(INFORMATION PROVIDED begins)

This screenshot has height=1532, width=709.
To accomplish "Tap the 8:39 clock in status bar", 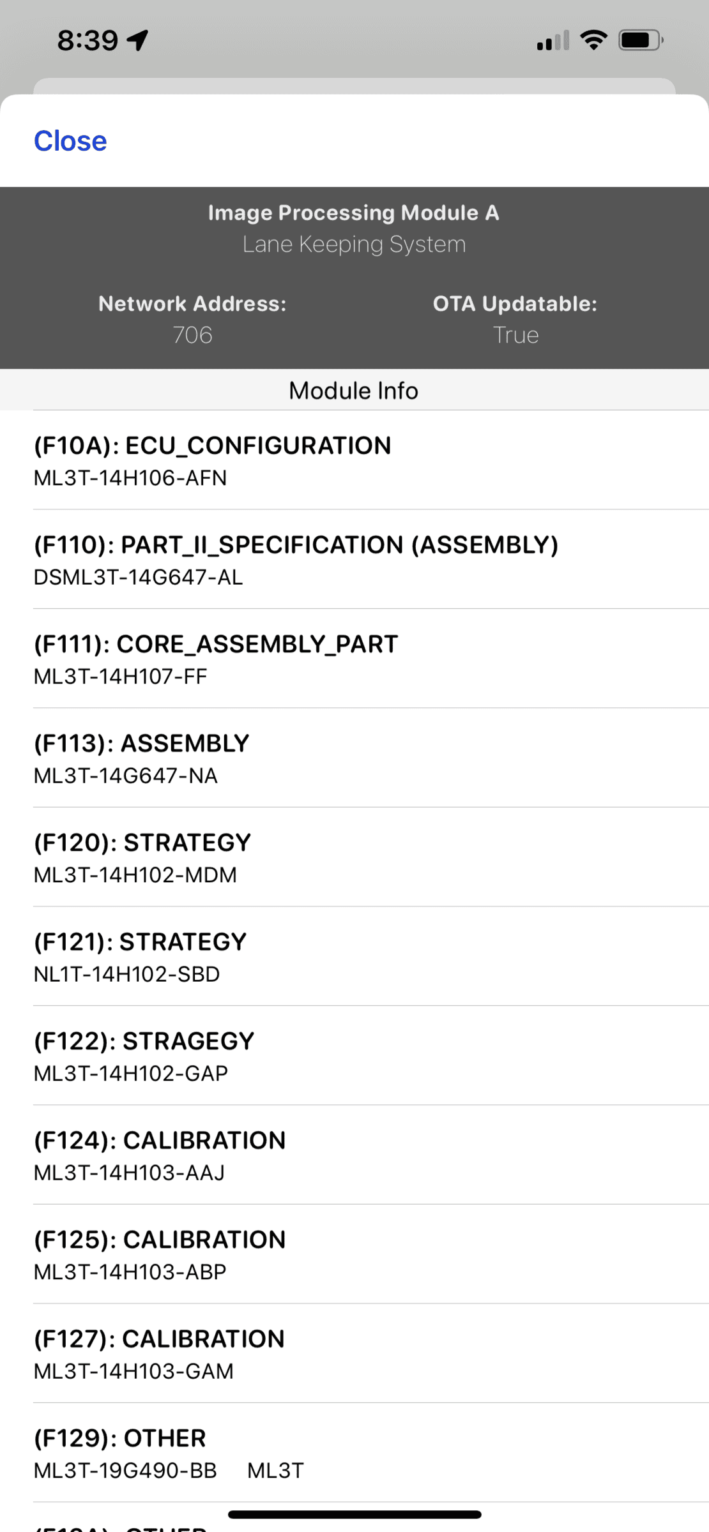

(INFORMATION PROVIDED ends)
(INFORMATION PROVIDED begins)

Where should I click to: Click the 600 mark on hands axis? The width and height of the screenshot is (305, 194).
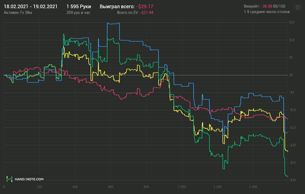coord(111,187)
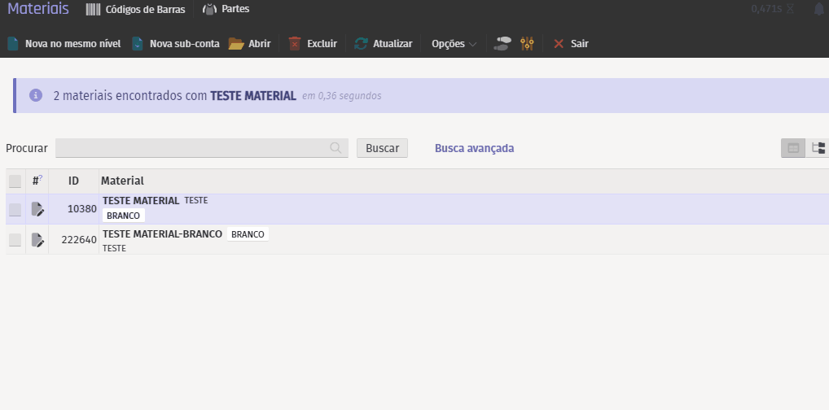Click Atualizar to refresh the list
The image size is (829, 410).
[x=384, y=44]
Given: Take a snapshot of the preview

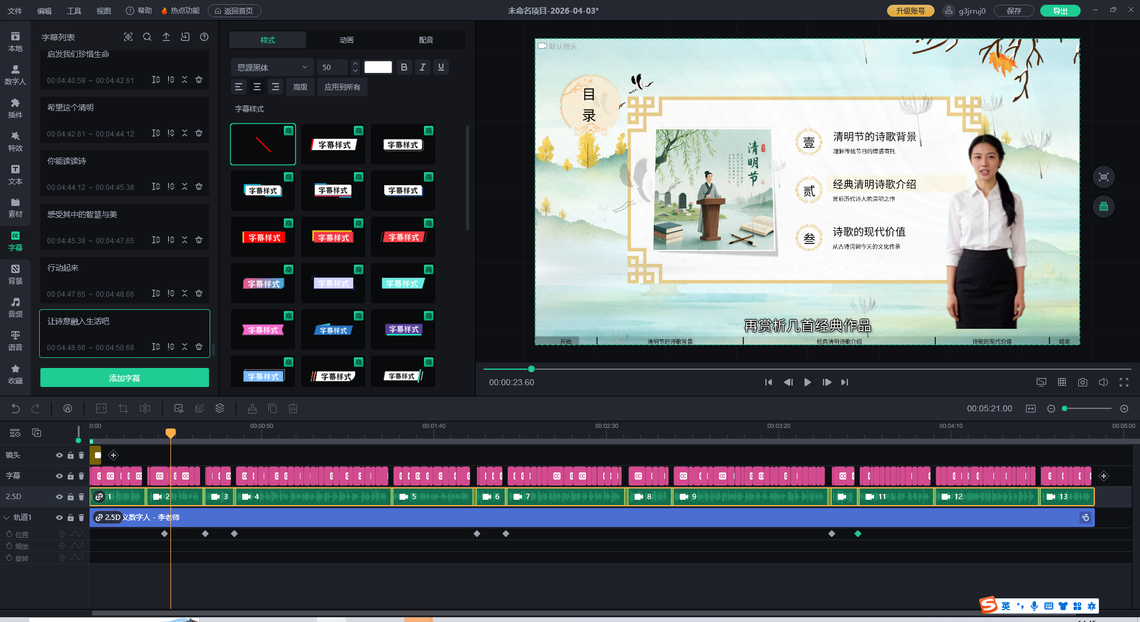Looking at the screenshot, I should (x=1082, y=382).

(INFORMATION PROVIDED ends)

A word-for-word reproduction is needed of the lines above from the line containing "This screenshot has height=1532, width=709." through the line containing "the 8:39 clock", with both ends kept and no pictures.

## ANSWER SPACE:
This screenshot has height=1532, width=709.
To accomplish "Tap the 8:39 clock in status bar", 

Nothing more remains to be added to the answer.